Radvanovsky Sings Recital in Los Angeles

Every once in a while Los Angeles Opera presents an important recital in the three thousand seat Dorothy Chandler Pavilion.

Radvanovsky Sings Recital in Los Angeles

A review by Maria Nockin

Above: Sondra Radvanovsky

 

On November 8, 2014, the recitalist was soprano Sondra Radvanovsky who was familiar to the Los Angeles audience because of her acclaimed performances of Tosca and Suor Angelica.

Accompanied by her long time collaborator, virtuoso pianist Anthony Manoli, she sang a challenging but not overly imaginative program of arias and songs in Italian, Russian, French, and English.
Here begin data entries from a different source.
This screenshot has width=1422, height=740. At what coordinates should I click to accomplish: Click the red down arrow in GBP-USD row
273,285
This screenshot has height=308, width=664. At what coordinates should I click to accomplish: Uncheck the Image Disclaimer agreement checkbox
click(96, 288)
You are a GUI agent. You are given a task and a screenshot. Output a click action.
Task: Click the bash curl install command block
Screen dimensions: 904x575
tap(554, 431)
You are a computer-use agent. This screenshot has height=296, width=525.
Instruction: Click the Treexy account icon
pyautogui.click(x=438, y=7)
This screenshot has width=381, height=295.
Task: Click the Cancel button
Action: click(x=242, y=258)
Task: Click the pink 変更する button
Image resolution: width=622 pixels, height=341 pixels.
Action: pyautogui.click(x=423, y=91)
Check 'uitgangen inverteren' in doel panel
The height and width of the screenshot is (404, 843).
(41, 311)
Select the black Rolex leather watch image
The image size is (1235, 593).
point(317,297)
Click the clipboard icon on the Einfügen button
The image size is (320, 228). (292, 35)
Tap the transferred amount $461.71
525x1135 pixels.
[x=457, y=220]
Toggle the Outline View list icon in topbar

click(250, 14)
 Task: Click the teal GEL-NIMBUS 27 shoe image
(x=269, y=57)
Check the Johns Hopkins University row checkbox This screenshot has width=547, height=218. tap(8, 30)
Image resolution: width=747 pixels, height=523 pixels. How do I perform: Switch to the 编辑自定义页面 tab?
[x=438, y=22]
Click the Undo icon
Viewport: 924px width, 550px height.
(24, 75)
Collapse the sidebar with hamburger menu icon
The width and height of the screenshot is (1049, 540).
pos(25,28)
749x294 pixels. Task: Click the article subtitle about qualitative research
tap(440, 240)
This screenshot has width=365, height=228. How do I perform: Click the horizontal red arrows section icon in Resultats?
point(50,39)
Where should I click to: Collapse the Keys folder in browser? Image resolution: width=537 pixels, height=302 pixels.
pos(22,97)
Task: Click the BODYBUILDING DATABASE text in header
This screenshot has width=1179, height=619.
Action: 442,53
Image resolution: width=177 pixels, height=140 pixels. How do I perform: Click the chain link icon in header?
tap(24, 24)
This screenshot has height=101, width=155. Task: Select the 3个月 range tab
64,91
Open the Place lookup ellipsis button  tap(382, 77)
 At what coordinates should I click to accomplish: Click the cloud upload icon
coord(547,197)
Opening with a carefully crafted version of Ludwig van Beethoven’s early Ah Perfido, she showed her ability to handle both the declamatory and decorative aspects of this concert aria.

She followed it with three short songs by the composer for whose music she is best known, Giuseppe Verdi. He wrote the first two, In solitaria stanza (In a Lonely Room), and Perduta ho la pace (I Have Lost My Peace), before the premiere of his first opera, Oberto. The final song, Stornello (Italian Street Song), dates from the same year as his opera, La forza del destino. Although the songs are not major musical works, they are precursors of Verdi’s later operas and with each short piece Radvanovsky showed her ability to put a story across.

The most interesting pieces on this program were four enchanting but rarely sung romances by Sergei Vasilyevich Rachmaninov: A Dream, Oh, Never Sing to Me Again, How Fair this Spot, and Spring Waters. I hope someday she will sing a whole evening of Russian songs. Rachmaninov and other major Russian composers wrote many wonderful pieces that are seldom performed.

To complete the first part of her recital Radvanovsky, whose forte is opera rather than song, regaled her adoring crowd with “Pace, pace mio Dio” from La forza del destino. She had a magnificent command of dynamics and during this and several of her other arias she showed that she could take her sound down to a pianissimo and then gradually increase it until it became a full fledged fortissimo. (The technical term for it is messa di voce).

Radvanovsky, who had worn a form fitting dark gold taffeta for the first half, returned in bright green silk after the intermission to sing a trio of songs by Henri Duparc: Chanson Triste (Sad Song), Extase (Ecstasy), and Au pays où se fait le guerre (To the Country Where War is Waged). Here and in her rendition of the aria that followed them, "Pleurez, Pleurez mes jeux" (Cry, Cry my Eyes) from Jules Massenet’s Le Cid, she showed her mastery of the French idiom as well as her ability to convey the beauty of sadness and tragic memories.

The soprano sometimes spoke to the audience and at this point she brought her fans back from the contemplation of tragedy with three lighter but thoroughly charming American songs by Aaron Copland: Simple Gifts, Long Time Ago, and At the River. For the finale, Radvanovsky sang a rousing, virtuosic performance of the Bolero from Verdi’s I vespri Siciliani (The Sicilian Vespers). She sang that her senses were intoxicated. She was right, her audience was drunk on fine art as they listened to her encores: "Io son l'umile ancella" (I am the Humble Handmaiden) from Cilea's Adriana Lecouvreur, "I Could Have Danced All Night" from Loewe's My Fair Lady, "Vissi d'arte" ( I Live for Art) from Puccini's Tosca and "O mio babbino caro" (Oh, My Dearest Daddy) from Puccini's Gianni Schicchi.

Both Radvanovsky and Manoli gave bravura performances and their audience would have listened to them all night if they had continued to perform. Although the house was not much more than half full, this was a happy audience that can be counted upon to come out for more fine recitals at the Dorothy Chandler.